STEM high school students

Students across the Mountain State will simulate growing crops on the moon and learn, via hands-on experiments, about NASA’s Artemis mission, thanks to funding secured by the NASA West Virginia Space Grant Consortium housed at WVU. 

On Sept. 9, Vice President Kamala Harris, in her role as chair of the National Space Council, announced new NASA funding for several projects aimed at increasing diversity in science, engineering, technology and math. One award was $1 million to a six-state consortium, including West Virginia, for the NASA Space Grant Plant the Moon Challenge project. 

“Sixty-eight teams from schools and organizations serving diverse populations of traditionally underserved and underrepresented middle and high school students in West Virginia will get to participate,” said Melanie Page, director of the NASA WV Space Grant Consortium.

“This award means that West Virginia students will have the same hands-on STEM opportunities as students in better-resourced states and it means our teachers will be supported through professional development and additional funds to buy materials so that they can more easily incorporate a challenge like this into their classrooms,” Page said. 
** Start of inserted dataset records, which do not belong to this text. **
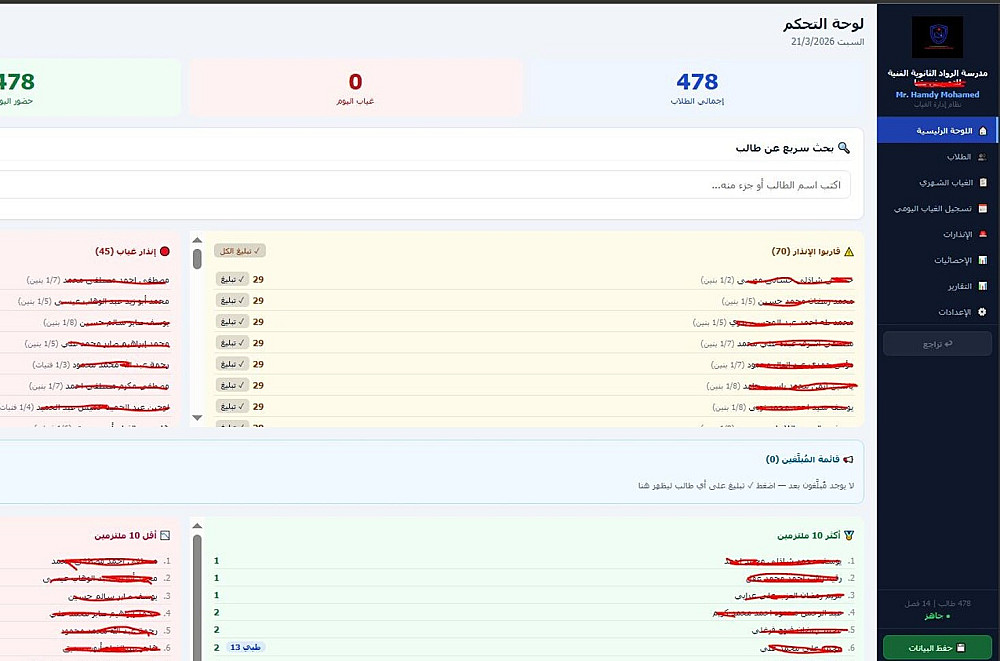This screenshot has height=661, width=1000.
Task: Click the home icon beside اللوحة الرئيسية
Action: click(982, 131)
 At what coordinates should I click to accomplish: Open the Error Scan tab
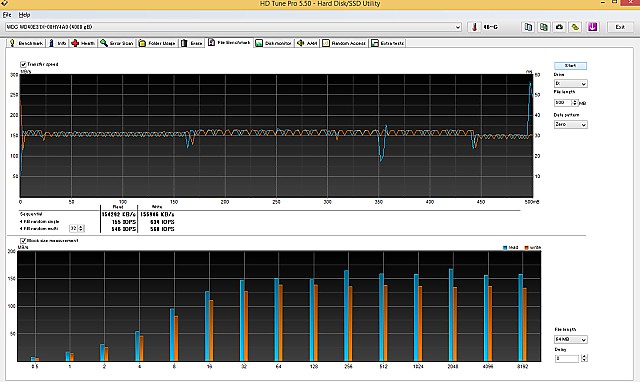click(x=117, y=43)
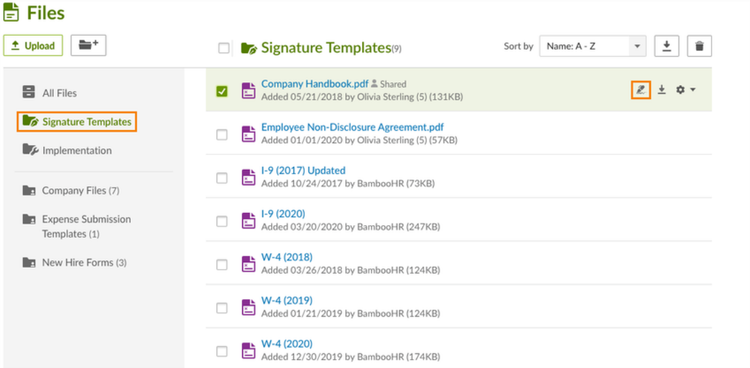Click the Files page icon at top left
750x368 pixels.
11,12
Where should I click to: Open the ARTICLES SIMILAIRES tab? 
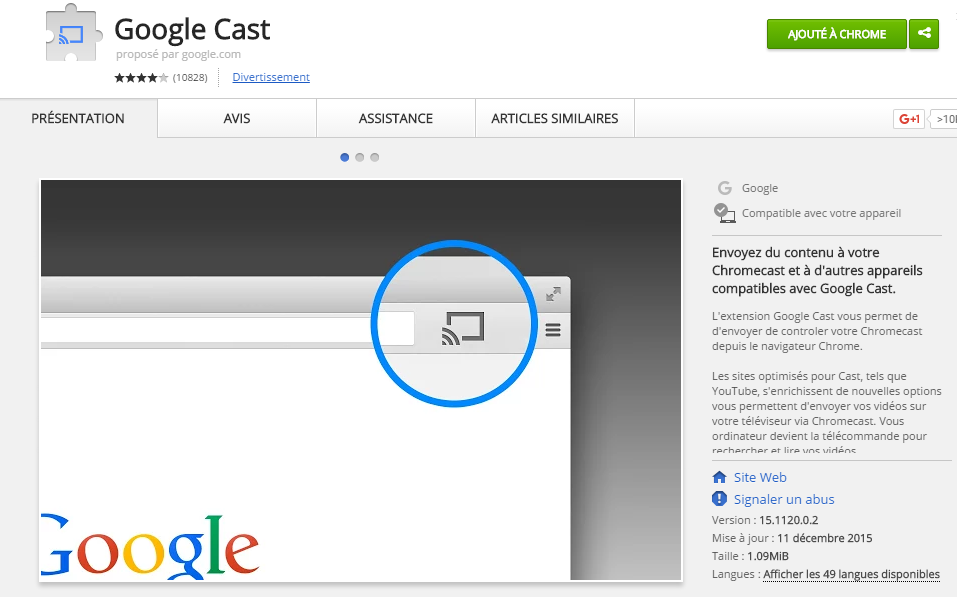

“Our students will not only compete in the challenge statewide but will also compete with others across the nation. For West Virginia, this means that the statewide NASA space grant program that is housed at and supported by WVU continues to honor that support by growing the program to better serve students across the state — serving our land-grant mission.”

The proposal is one of just four awards made nationally through the NASA Space Grant KIDS funding opportunity, which focuses on providing experiences for students to learn about NASA’s Artemis mission to return human explorers to the moon and to Mars. 

The Plant the Moon Challenge, developed by the Institute of Competition Sciences, is a teacher-led student global science experiment, learning activity and inspirational project-based learning challenge to see who can grow the best crops using lunar regolith simulant.

The six-state region also includes partnerships with the Virginia — the project lead, North Carolina, South Carolina, Florida and Puerto Rico space grant programs. 

Consortium partners will work with the ICS to allow more students and educators to participate while adding a materials stipend for participating teachers, expanding professional development for educators, enhancing speakers and activities for participants, and providing experiential prizes in each state and at the regional level. The project will be externally evaluated by the WVU Center for Excellence in STEM Education, under the direction of Gay Stewart.

The project’s Plant the Moon Challenge will be offered in the spring semesters of 2023, 2024 and 2025.